Excerpted text:
----

According to the court documents that detail the changes:
"...a magistrate judge with authority in any district where activities related to a crime may have occurred has authority to issue a warrant to use remote access to search electronic storage media and to seize or copy electronically stored information located within or outside that district if: (A) the district where the media or information is located has been concealed through technological means; or (B) in an investigation of a violation of 18 U.S.C. § 1030(a)(5), the media are protected computers that have been damaged without authorization and are located in five or more districts."
By "concealed through technological means," the Supreme Court is saying that a warrant will be granted if a suspect uses Tor or any other tool to remain anonymous.
DOJ spokesperson Peter Carr told Motherboard:
"Criminals now have ready access to sophisticated anonymizing technologies to conceal their identity while they engage in crime over the Internet, and the use of remote searches is often the only mechanism available to law enforcement to identify and apprehend them.

----

Provided material:
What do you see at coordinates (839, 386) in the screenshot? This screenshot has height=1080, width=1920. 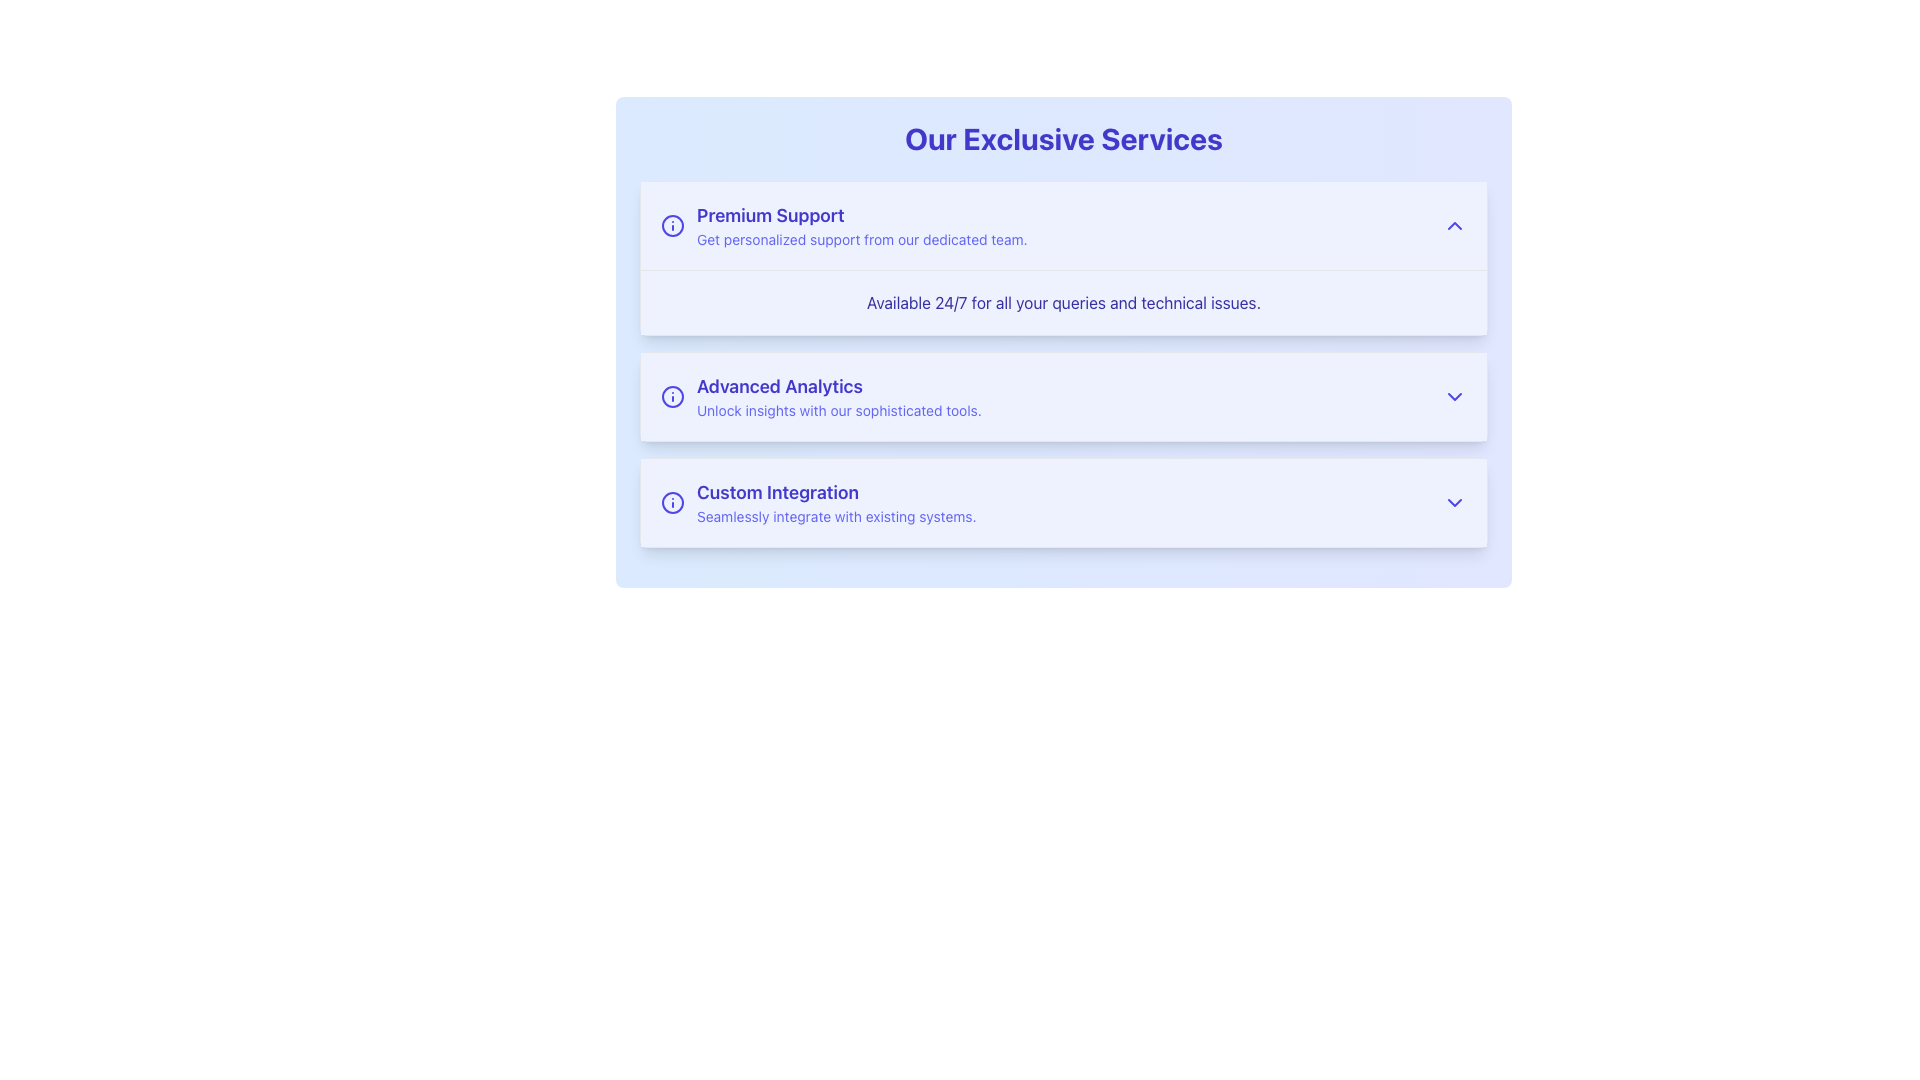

----

Apply what you read:
[A] In the excerpt on remote-access search warrants, rewrite the quoted paragraph that begins "a magistrate judge with authority in any district" as a short list that keeps its main facts.
[B] According to the excerpt on remote-access search warrants, which DOJ spokesperson spoke to Motherboard?
[C] Continue the excerpt on remote-access search warrants from its last sentence.

Expected responses:
[A]
- Who: a magistrate judge with authority in any district where activities related to a crime may have occurred
- What: may issue a warrant to use remote access to search electronic storage media and to seize or copy electronically stored information, whether it is inside or outside that district
- When, condition A: the district where the media or information is located has been concealed through technological means
- When, condition B: in an investigation of a violation of 18 U.S.C. § 1030(a)(5), the media are protected computers that have been damaged without authorization and are located in five or more districts

[B] Peter Carr.

[C]
This amendment ensures that courts can be asked to review warrant applications in situations where is it currently unclear what judge has that authority. The amendment makes explicit that it does not change the traditional rules governing probable cause and notice."
Just a few days ago, the court threw out evidence that the feds got through hacking the members of a child porn service on the Tor network. The judge explained that they violated Rule 41's territorial restrictions. This change would prevent something like that from happening. However, as Google's Legal Director Richard Salgado said, it could also "have profound implications for the privacy rights and security interests of everyone who uses the Internet."
The Congress has until December 1st to reject or make more changes to Rule 41, after which the amended version will take effect.